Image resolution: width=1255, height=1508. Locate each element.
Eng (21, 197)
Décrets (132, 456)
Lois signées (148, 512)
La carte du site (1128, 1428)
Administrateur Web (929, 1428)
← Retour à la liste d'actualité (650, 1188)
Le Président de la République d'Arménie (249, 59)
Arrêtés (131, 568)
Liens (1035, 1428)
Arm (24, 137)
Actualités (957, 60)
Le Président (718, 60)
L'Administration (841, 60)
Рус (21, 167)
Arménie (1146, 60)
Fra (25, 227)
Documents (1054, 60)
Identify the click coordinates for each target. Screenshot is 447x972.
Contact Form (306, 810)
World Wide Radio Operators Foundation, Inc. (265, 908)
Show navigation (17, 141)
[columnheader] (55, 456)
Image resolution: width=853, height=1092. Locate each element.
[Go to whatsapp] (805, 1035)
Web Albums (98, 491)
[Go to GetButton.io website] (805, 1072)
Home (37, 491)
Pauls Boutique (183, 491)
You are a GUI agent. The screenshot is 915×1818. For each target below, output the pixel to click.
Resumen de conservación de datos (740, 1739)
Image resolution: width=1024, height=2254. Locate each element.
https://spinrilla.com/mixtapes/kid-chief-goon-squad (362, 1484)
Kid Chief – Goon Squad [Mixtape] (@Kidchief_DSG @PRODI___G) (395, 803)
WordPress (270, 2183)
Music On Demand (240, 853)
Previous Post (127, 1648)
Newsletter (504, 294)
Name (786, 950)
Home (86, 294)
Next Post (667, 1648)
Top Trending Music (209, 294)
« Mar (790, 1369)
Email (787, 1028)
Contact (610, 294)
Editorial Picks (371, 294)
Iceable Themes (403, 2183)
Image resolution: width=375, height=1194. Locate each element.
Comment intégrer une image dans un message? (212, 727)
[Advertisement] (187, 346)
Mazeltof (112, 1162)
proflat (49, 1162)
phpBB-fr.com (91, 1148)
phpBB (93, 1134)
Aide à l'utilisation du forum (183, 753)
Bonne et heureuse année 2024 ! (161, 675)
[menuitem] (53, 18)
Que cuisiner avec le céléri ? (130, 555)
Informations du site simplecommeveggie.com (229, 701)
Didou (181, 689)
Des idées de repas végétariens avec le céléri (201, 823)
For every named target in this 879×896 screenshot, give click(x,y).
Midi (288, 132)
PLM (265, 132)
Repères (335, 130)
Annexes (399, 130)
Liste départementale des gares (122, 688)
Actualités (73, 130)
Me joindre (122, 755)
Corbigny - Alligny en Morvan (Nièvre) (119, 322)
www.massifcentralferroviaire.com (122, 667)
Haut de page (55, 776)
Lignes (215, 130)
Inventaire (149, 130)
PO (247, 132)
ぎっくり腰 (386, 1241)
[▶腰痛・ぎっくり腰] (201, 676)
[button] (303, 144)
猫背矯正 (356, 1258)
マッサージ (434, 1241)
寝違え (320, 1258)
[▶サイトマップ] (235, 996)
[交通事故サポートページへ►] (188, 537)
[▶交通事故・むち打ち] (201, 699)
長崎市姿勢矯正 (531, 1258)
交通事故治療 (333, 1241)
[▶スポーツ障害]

▸ **WHAT THE EXERCISE ASKS**
Turn the lines above, starting with the line that contains "Next Post (667, 1648)" and going on through the line that contains "Corbigny - Alligny", into a numbered list, leaving out any blank lines.

▸ **REPLY TO THE TASK**
1. Next Post (667, 1648)
2. Top Trending Music (209, 294)
3. « Mar (790, 1369)
4. Email (787, 1028)
5. Contact (610, 294)
6. Editorial Picks (371, 294)
7. Iceable Themes (403, 2183)
8. Image resolution: width=375, height=1194. Locate each element.
9. Comment intégrer une image dans un message? (212, 727)
10. [Advertisement] (187, 346)
11. Mazeltof (112, 1162)
12. proflat (49, 1162)
13. phpBB-fr.com (91, 1148)
14. phpBB (93, 1134)
15. Aide à l'utilisation du forum (183, 753)
16. Bonne et heureuse année 2024 ! (161, 675)
17. [menuitem] (53, 18)
18. Que cuisiner avec le céléri ? (130, 555)
19. Informations du site simplecommeveggie.com (229, 701)
20. Didou (181, 689)
21. Des idées de repas végétariens avec le céléri (201, 823)
22. For every named target in this 879×896 screenshot, give click(x,y).
23. Midi (288, 132)
24. PLM (265, 132)
25. Repères (335, 130)
26. Annexes (399, 130)
27. Liste départementale des gares (122, 688)
28. Actualités (73, 130)
29. Me joindre (122, 755)
30. Corbigny - Alligny en Morvan (Nièvre) (119, 322)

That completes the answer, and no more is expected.